* DATA TO USE:
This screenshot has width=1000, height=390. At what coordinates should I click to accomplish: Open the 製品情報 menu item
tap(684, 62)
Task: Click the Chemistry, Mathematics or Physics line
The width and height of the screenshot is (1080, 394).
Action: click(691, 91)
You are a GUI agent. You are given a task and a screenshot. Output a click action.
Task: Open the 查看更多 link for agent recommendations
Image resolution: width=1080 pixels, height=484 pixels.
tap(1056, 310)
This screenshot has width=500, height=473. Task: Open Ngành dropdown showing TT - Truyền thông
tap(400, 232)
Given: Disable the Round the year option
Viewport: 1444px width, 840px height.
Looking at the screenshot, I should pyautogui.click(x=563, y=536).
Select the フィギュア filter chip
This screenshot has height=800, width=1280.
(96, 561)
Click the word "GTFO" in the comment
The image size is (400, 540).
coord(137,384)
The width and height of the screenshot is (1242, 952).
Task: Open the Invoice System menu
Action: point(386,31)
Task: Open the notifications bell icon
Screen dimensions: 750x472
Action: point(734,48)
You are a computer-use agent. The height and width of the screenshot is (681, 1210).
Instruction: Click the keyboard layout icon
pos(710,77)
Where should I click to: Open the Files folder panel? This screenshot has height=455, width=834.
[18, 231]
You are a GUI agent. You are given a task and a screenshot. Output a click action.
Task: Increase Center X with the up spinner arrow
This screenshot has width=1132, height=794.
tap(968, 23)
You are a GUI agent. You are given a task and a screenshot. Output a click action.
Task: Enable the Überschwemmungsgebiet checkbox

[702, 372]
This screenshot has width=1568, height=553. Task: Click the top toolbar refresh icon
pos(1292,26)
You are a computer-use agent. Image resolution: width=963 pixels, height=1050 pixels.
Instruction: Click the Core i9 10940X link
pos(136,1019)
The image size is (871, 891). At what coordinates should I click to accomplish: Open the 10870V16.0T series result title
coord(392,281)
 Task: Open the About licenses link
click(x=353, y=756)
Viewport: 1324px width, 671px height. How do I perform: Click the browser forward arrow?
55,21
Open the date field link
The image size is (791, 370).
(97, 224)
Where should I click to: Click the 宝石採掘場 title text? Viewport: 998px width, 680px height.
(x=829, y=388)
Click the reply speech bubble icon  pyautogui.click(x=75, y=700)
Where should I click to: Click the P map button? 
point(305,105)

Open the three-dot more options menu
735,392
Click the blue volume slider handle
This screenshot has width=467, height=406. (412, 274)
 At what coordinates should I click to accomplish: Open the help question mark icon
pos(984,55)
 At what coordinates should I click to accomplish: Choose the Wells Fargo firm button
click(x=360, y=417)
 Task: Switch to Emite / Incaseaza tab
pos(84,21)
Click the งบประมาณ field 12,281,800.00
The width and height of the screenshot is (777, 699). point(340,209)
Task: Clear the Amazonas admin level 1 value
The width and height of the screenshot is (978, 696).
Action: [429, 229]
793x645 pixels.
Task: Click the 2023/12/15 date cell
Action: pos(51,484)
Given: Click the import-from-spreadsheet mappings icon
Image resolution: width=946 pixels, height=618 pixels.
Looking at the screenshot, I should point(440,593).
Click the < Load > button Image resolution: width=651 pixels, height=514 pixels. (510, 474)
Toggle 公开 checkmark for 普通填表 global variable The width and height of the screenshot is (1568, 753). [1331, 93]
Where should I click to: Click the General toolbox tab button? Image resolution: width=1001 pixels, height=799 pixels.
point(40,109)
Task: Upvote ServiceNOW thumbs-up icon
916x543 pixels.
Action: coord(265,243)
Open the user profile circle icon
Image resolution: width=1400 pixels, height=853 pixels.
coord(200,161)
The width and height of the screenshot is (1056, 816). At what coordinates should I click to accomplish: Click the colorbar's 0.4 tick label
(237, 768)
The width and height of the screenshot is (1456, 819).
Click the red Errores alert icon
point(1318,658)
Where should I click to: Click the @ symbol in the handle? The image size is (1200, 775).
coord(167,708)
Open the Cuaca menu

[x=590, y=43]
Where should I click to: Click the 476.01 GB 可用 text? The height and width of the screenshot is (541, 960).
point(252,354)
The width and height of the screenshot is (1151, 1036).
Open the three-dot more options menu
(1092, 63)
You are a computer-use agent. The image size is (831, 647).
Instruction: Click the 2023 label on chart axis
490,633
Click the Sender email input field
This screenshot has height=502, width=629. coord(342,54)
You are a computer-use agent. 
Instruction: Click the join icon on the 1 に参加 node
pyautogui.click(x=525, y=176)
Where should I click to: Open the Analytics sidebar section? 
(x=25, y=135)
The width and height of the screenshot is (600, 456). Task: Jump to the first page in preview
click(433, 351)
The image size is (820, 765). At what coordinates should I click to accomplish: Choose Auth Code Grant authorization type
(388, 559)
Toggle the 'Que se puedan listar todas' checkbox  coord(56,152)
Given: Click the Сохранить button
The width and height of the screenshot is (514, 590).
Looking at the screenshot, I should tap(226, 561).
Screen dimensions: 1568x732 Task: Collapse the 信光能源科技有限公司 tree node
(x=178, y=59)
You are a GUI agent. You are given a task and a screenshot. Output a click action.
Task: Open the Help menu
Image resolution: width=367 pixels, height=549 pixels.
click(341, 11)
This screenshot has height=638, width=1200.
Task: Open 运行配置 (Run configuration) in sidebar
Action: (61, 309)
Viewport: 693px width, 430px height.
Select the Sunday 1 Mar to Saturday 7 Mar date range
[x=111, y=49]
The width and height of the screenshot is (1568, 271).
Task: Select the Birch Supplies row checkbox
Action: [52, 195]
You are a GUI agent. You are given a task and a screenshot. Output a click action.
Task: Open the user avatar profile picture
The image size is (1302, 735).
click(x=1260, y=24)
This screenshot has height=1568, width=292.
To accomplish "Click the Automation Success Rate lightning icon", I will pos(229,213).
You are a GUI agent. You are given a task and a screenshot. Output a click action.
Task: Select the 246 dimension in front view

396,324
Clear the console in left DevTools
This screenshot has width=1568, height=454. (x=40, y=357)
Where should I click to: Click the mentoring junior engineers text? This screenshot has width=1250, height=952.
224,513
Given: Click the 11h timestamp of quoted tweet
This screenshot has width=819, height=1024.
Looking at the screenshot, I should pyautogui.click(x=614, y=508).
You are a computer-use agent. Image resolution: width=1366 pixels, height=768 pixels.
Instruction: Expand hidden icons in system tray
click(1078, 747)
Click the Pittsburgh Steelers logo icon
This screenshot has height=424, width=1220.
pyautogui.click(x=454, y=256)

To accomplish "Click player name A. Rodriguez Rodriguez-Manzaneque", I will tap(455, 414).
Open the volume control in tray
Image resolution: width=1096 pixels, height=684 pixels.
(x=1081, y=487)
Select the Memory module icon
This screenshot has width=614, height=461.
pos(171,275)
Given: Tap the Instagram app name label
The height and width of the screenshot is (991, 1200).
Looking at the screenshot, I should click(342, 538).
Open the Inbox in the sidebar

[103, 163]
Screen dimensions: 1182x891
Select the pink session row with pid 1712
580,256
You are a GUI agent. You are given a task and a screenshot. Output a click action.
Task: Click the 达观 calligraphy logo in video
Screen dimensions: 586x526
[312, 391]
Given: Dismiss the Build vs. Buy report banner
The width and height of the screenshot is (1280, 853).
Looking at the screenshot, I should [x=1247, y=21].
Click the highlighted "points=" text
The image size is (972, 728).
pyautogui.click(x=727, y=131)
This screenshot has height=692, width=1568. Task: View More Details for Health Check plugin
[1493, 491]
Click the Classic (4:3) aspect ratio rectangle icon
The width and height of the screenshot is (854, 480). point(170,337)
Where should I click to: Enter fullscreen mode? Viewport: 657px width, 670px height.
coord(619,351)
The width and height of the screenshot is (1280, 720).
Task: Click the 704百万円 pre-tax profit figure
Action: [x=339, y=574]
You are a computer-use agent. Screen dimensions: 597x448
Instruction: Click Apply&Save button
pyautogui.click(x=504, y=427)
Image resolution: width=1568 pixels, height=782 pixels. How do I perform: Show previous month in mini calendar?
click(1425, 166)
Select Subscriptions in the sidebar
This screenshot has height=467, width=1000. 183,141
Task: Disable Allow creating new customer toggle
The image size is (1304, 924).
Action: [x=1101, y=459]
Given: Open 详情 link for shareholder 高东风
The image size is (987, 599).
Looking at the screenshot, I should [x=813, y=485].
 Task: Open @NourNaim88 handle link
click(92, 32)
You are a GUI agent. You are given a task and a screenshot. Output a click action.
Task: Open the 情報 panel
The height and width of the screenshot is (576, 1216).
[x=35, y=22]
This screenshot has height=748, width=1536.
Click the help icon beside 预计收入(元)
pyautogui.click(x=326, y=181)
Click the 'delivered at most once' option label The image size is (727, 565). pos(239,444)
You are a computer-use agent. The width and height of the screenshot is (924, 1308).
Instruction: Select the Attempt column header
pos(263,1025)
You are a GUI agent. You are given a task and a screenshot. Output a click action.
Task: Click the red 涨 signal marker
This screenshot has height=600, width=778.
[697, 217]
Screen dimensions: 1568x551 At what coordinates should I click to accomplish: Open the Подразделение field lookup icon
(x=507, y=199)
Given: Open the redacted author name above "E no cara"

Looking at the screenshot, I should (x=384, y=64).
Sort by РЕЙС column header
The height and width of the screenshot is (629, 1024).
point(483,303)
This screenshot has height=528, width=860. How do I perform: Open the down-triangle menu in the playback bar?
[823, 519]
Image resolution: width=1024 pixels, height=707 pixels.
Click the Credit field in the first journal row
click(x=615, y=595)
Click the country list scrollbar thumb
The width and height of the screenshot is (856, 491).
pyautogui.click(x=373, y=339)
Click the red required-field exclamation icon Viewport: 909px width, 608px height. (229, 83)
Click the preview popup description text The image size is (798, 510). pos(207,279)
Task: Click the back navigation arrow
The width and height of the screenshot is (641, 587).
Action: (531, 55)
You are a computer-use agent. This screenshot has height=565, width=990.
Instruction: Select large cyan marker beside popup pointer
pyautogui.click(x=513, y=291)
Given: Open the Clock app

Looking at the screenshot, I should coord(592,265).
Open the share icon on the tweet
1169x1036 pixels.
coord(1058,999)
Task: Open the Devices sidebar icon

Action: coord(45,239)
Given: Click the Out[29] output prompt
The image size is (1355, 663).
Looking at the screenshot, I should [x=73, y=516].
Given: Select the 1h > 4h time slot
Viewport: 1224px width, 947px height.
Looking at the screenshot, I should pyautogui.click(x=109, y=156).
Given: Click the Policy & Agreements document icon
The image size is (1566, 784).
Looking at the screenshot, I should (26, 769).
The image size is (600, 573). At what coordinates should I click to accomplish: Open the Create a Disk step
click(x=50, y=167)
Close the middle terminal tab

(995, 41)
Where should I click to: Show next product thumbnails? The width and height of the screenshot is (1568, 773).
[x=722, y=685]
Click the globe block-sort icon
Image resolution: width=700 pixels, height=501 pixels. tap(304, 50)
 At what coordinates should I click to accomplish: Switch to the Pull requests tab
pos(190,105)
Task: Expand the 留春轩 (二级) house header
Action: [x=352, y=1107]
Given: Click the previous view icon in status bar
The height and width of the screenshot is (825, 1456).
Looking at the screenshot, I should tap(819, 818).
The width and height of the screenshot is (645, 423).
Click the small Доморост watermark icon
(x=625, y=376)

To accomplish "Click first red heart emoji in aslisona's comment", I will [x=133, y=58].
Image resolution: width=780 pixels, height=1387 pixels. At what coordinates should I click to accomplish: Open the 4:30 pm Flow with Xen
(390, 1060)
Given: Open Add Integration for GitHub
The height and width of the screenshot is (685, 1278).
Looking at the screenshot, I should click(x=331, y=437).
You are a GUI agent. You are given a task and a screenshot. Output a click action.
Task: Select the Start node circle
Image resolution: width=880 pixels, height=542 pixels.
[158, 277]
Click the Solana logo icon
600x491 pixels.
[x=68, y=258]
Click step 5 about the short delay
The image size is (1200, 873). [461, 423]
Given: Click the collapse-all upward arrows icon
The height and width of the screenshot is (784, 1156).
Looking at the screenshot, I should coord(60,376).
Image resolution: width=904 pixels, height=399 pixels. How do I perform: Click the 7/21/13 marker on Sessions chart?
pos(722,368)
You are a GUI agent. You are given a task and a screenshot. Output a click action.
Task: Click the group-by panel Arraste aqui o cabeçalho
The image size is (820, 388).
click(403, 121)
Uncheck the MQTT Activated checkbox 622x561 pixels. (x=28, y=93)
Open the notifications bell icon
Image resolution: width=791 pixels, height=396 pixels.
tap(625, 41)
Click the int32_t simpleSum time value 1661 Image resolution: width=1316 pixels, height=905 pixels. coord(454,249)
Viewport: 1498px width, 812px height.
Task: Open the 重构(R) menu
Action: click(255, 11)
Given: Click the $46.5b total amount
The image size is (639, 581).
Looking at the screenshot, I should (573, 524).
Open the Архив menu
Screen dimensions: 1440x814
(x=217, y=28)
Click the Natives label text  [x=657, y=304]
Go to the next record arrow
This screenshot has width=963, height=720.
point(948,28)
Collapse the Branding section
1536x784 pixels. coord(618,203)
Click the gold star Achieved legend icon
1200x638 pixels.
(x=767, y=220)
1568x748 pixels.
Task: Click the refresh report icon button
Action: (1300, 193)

* EXERCISE:
Every line that holds the string "notifications" must be copied from the records above.

* YOUR RESPONSE:
Task: Open the notifications bell icon
Open the notifications bell icon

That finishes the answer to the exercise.